But Dr. John Sattenspiel, senior medical director of Eugene-based Agate Healthcare, said “it would be a huge amount of work” to document each conversation a physician has with their patients.
 
“We establish contracts,” he said. “Ultimately, those services are delivered in their offices. We don’t look over their shoulders and tell them how to practice, and what the content of each their encounters should be with patients.”
 
“We try to ask,” said Dr. Ariel Smits, a family physician at Oregon Health & Science University. “If it’s a complicated patient, and they need their depression medication, I may not be able to talk to them about tobacco.
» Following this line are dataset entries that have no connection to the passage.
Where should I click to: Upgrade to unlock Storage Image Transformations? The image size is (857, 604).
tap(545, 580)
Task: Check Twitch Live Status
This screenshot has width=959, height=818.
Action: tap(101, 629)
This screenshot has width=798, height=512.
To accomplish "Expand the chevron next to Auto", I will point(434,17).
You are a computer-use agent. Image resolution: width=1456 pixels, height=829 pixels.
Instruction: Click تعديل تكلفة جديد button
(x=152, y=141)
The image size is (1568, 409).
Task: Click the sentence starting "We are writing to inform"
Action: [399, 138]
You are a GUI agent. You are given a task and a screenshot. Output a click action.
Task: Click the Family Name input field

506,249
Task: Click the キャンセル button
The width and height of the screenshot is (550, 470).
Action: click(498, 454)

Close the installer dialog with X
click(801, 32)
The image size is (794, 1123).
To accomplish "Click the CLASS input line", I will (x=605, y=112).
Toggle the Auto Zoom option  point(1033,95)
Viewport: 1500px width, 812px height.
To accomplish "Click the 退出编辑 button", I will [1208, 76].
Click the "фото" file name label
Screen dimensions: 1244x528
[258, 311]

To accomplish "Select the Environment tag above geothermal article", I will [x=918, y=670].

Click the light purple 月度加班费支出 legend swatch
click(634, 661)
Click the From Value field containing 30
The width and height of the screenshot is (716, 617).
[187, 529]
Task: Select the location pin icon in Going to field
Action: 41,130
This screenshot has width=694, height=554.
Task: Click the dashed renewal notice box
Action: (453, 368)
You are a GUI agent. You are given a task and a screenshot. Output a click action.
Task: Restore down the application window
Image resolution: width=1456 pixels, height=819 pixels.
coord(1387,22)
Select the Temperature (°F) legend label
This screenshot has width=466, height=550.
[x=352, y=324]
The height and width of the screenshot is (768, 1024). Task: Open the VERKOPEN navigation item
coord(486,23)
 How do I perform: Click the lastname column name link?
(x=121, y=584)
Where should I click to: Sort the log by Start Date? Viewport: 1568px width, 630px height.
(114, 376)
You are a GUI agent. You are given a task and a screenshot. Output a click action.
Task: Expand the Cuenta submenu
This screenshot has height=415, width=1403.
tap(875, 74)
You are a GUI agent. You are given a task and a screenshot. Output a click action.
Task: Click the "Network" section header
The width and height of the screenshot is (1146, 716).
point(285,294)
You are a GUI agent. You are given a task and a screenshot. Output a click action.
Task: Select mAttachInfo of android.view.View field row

We need some flexibility.”
 
Kaiser Permanente has had a return on investment with its tobacco cessation programs, according to Jeffrey Fellows, PhD, health economist at Kaiser Permanente Northwest’s Center for Health Research.  
 
“Tobacco control interventions have been demonstrated to be cost effective,” he said.
 
The majority of people who quit smoking are those who’ve had a “come to Jesus moment” when they’re diagnosed with a health condition directly correlated with their smoking. “Being a quitter is a signal that you’ve got health problems,” he said.
 
The goal of a tobacco cessation program, he said, is “to turn these expensive quitters who are quitting under duress into healthy quitters.”
 
Kaiser conducted a study of various intervention strategies to determine the cost benefits of a tobacco cessation program, using the records of 200,000 patients of whom 34,000 represented current smokers.
 
Overall, people who chose to continue smoking left the health plan, while those who quit, stayed, which resulted in savings.  What the study shows, Fellows said, is that “helping patients quit is good business.”
 
There is, he added, “more to fear from sicker quitters staying, than healthy quitters who leave.”
 
Increasing the tobacco tax is one of the most effective ways of pursuing tobacco cessation, said Cushing, because prevalence decreases rapidly and detectably. Fellows referred to such a tax as a “sledgehammer” approach.
 
However, four bills introduced this session that would have increased the state’s tobacco tax between $1 and $2.42 have died.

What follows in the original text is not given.